Significance of A/B testing for Robotics
A perfectly reproducible robotics experiment is a myth. Even in a controlled environment, robotic arms will be subjected to wear and tear, vulnerable to blind spots in perception as the lighting changes or can even be influenced by the low power battery that runs the motor. These factors magnify when the trial runs increase. To verify this, the Google researchers ran 33,000 task trials on two robots over a period of five months using the same software and machine learning model. These robots were tasked with moving identical cubes made of foam from one basket to the other, as shown above . The performance of these robots were measured against a baseline–the overall success rate of the last two weeks of the experiment.
As shown below, the Y-axis represents the 95% confidence interval of % change in success rate relative to baseline. In the plot, ‘0’ is considered as the baseline. Any confidence interval that contains zero indicates that the success rate is statistically similar to the success rate of baseline. The researchers computed the confidence intervals using Jackknife, with Cochran-Mantel-Haenszel (CMH) correction to remove operator bias. Jackknife is a resampling technique used commonly for variance and bias estimation. Whereas, CMH is often used in observational studies where random assignment of subjects to different treatments cannot be controlled, but confounding covariates can be measured.
The researchers were in for a surprise when they plotted the results. In the sequential experiment, the robots performed better towards week 12 and 13 and except for week 19, none of the results touched the baseline. This was a controlled experiment and the results would have discouraged many researchers from continuing such a project. To verify such glaring inconsistencies, the Google researchers, as a follow up to the sequential experiments, grouped the data into sub-samples randomly and plotted against confidence intervals. The randomised assignments, however, generated more optimistic results. All the sub-samples were within the premises of the baseline. When the same experiments were repeated on other robotic tasks, the results were similar.
The whole experiment was a simulation of A/B testing on a larger scale and with randomness in the mix. It helped researchers to conclude that most of their experiments lack statistically significant differences. A/B testing with random assignment can serve as a great tool to control the unexplainable variance of the real world in robotics. Since the significance of A/B testing in a robotics set up has been established, here are some key takeaways:
- Baselines must be run in parallel with the experimental conditions for ease of comparison. It also avoids a stale baseline.
- The absolute performance metric (in baseline or experiment) depends to an unknown degree on the state of the world so it is usually not informative.
- Data efficiency improves with scale.
- Environmental biases cancel out if there is no significant impact.
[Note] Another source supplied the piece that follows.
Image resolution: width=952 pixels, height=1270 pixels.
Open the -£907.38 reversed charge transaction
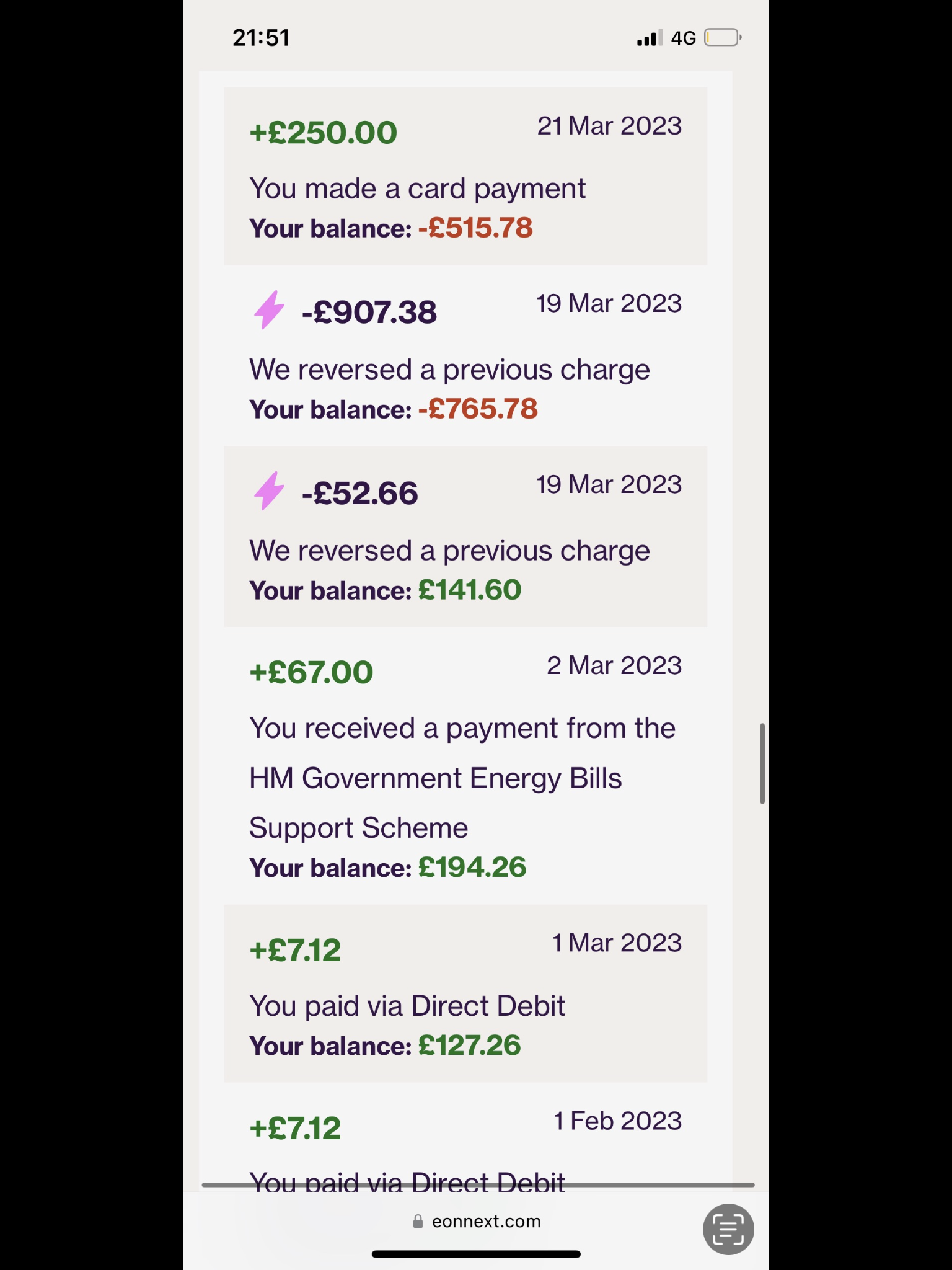465,355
Experimental resets can be postponed.
So far, the hypothesis tests were mostly restricted to ad campaigns and public administration surveys. They did show up in a few experiments where an algorithmic learner is tasked with picking the right choice using similar methodologies. To find a classical statistical instrument like A/B testing in an environment which runs on cutting edge deep reinforcement learning algorithms is a first. It offers a fresh perspective of running these exhaustive experiments in a sophisticated environment that can run for months. The aforementioned confidence intervals in the plots can act as a barometer for confidence of the researcher to continue these expensive experiments.